For the young, the uninitiated or the culturally bereft, the Pogues were one of the truly magnificent bands of the ’80s—or any other decade, for that matter. A dissolute gang of Anglo-Irish borderline degenerates, they kicked against the pricks of a vapid English music scene dominated by New Romantic poseurs; dour, young, raincoat-clad Northerners and the dribbling arse-end of punk. They sang songs for the dispossessed and the Irish diaspora; were (initially) criminally unfashionable; played with a splenetic fury that could confound, infuriate and overjoy; and in Shane MacGowan they had a truly iconic frontman whose songwriting and lyrical prowess place him in a long lineage of Irish romantics, rebels and poets stretching from Brendan Behan to Flann O’Brien and beyond.
Look no further than the band’s recently Rhino-reissued and remastered first five albums, a body of work that stands second to none. The songs are things of wonder (“A Pair of Brown Eyes,” “Summer in Siam”) and the sublime (“Fairytale of New York”). They manage to sound utterly contemporary and yet befit that hoary old cliche “timeless classics.” They’re songs that sound as if they’ve been around forever. That’s no mean feat.
“That’s very true,” says Chevron, “although I have to admit, they weren’t terribly good the first time I saw them.” (A close friend and cohort, Chevron joined shortly after the group’s second album.) “But I could see where they were going and didn’t make the mistake of viewing them, as many did, as a novelty act—you know, with the singer with the bad teeth and the banjos playing punk tunes. I could see right away they were deadly serious about what they were doing.”
What the Pogues were doing was what Chevron refers to as “using Irish music and the traditional forms as a template for a new form of Irish punk, an expression of what it was to be second-generation Irish at that time in England.”
Put simply, the Pogues were the missing link between the Chieftains and the Clash, the Dubliners and the Sex Pistols, a booze-and-speed-fueled marriage of tradition and rebellion that connected head on with kids who’d just missed out on punk’s glory days and despised the alternatives on offer. Add to this the oppressive backdrop of Thatcherism, conflict in Northern Ireland and a general English mistrust of the Irish, and you had a pretty volatile mix.
“Yeah, absolutely,” agrees Chevron, “and the Pogues were sticking up two fingers at all that. There was an element of, ‘This is who I am and if you don’t like it, fuck you.’ That rebellion came through in the music and the very nature of the band’s name.” (Which was originally Pogue Mahone—Gaelic for “kiss my arse.”)

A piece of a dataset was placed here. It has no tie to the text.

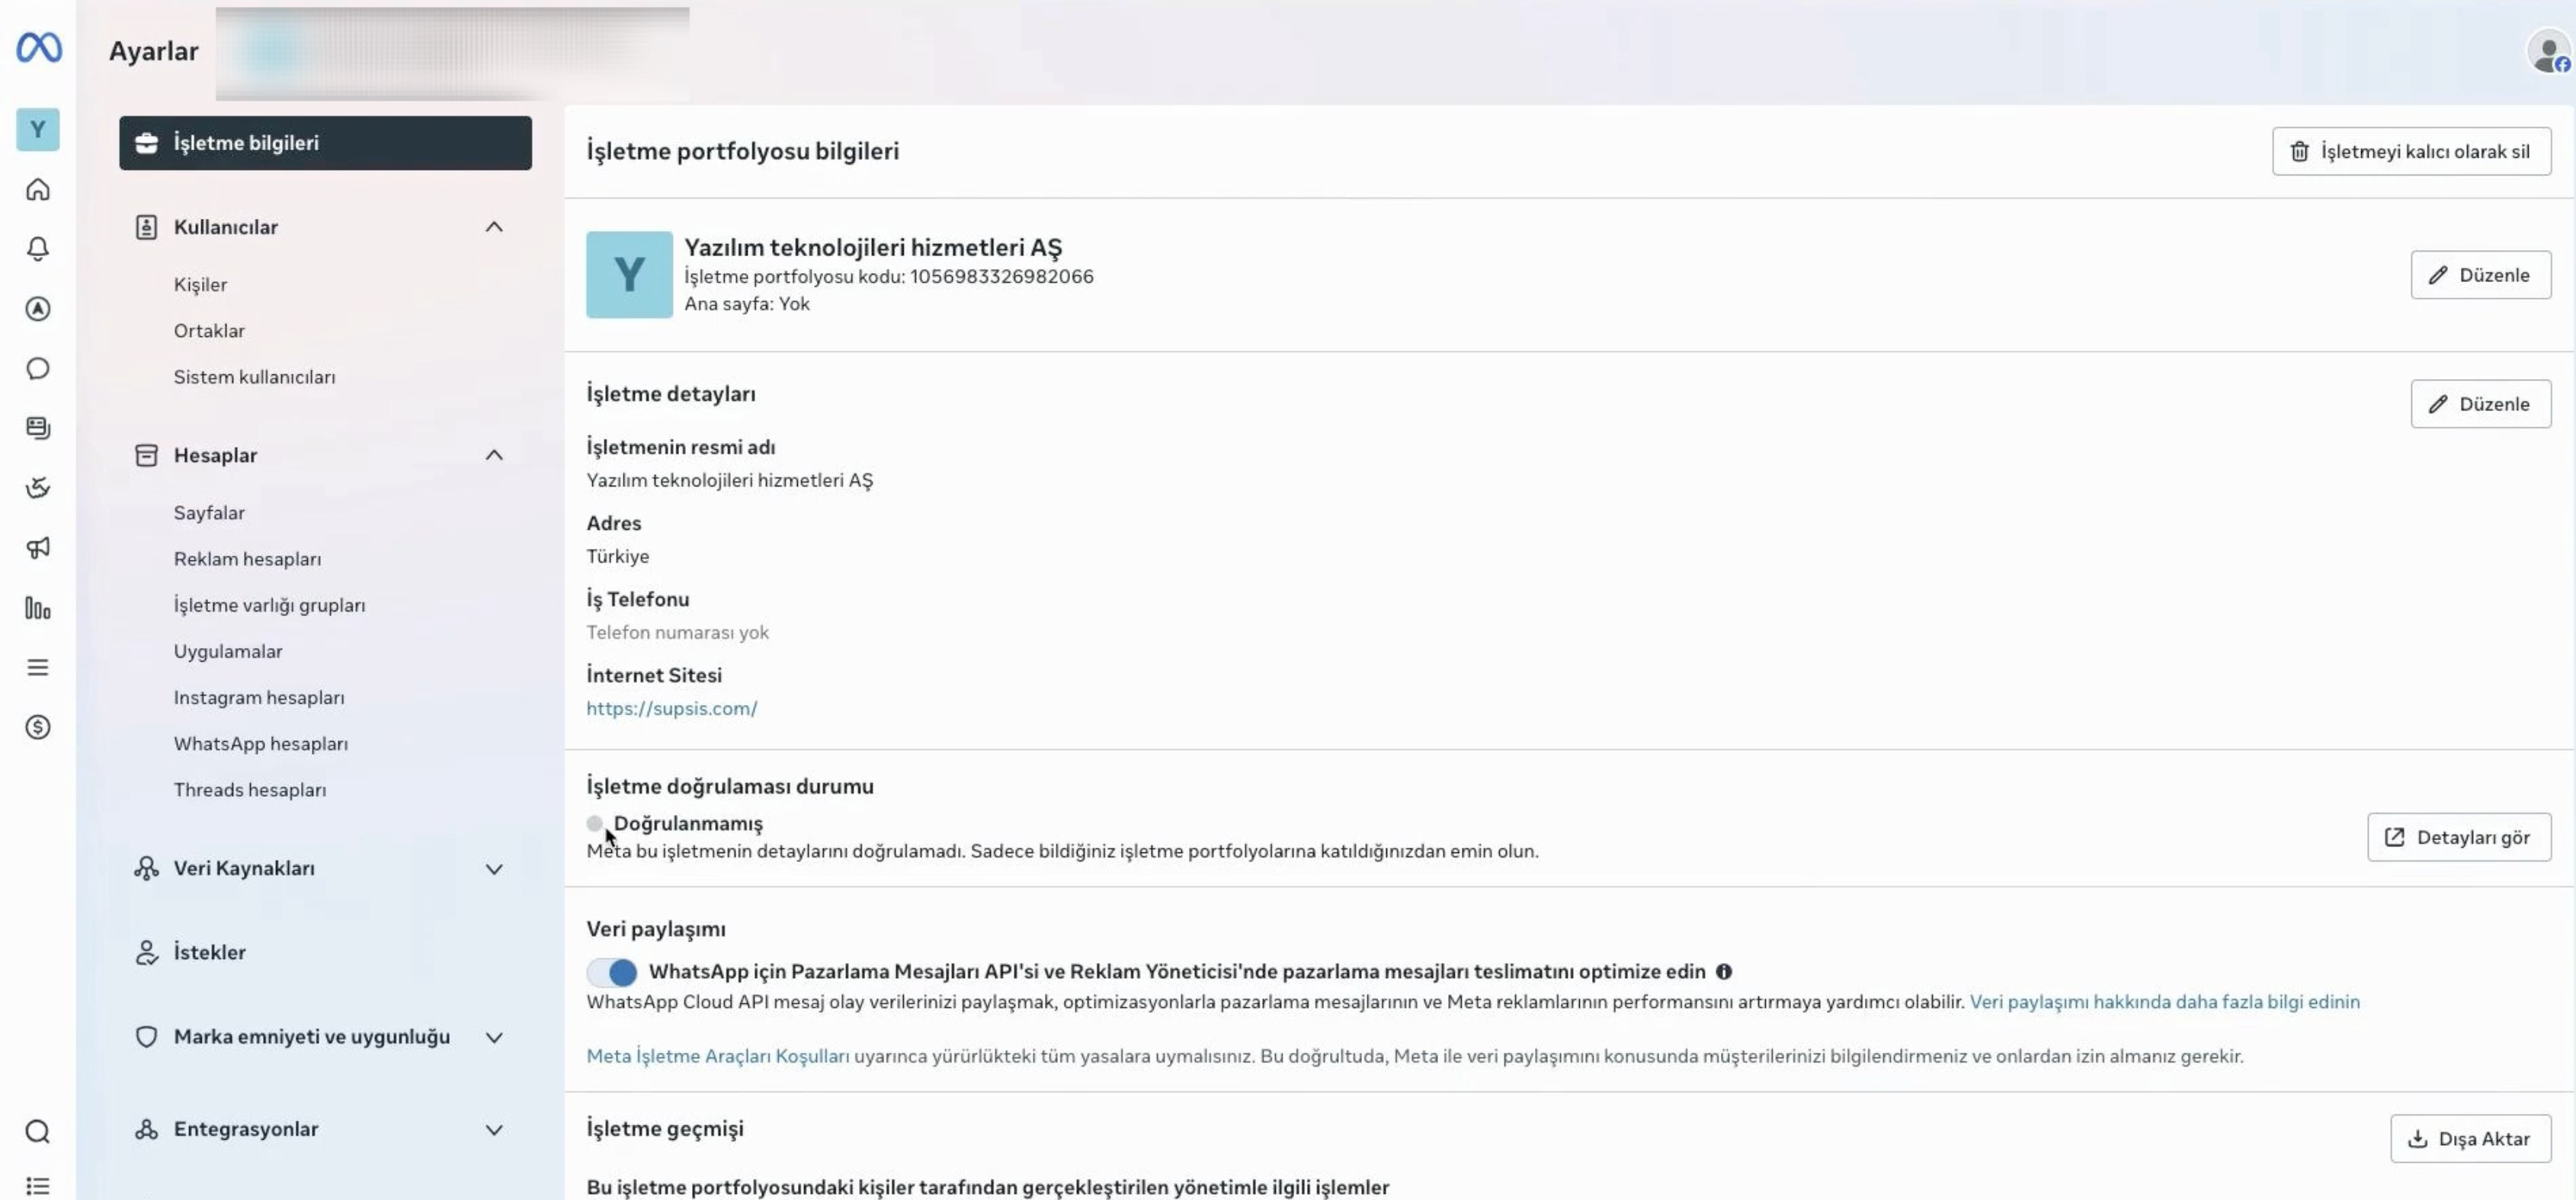The width and height of the screenshot is (2576, 1200).
Task: Open the chat bubble inbox icon
Action: click(x=38, y=368)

The glory days couldn’t last forever. Constant touring and Herculean levels of alcohol consumption put an end to the group and MacGowan in particular. The singer was asked to leave in ’91, the band stumbling to an inglorious end in the mid-’90s. But as is so often the case these days, an offer they couldn’t refuse enticed the Pogues to embark on some festive U.K. dates in 2001, and they’ve remained a sporadic touring unit since.
“For the first time in our lives we get properly paid, we get well-treated and we can tour the way we want to,” says Chevron. “There’s a sense now where we feel we’re the masters of our own destiny.”
And while MacGowan remains an erratic (but still beloved) performer at best, the Pogues remain inspirational thanks to their incomparable body of work. And on a good night they’re unbeatable.
“We always knew it would endure beyond us,” reflects Chevron. “We know the songs are truly great and we know chances are, in 100 years’ time, people will still be singing ‘A Pair of Brown Eyes’ or whatever. We all survived, and much to our astonishment, we’re still here to tell the tale. There’s an element of celebration about it—it’s almost like the end of the fairy tale. It’s the happy ending—‘and they all survived.’ Albeit they have no hair and their stomachs are bigger … but they’re still rockin’, they’re still cool, they’re still the Pogues and, if anything, we’re playing better than ever.”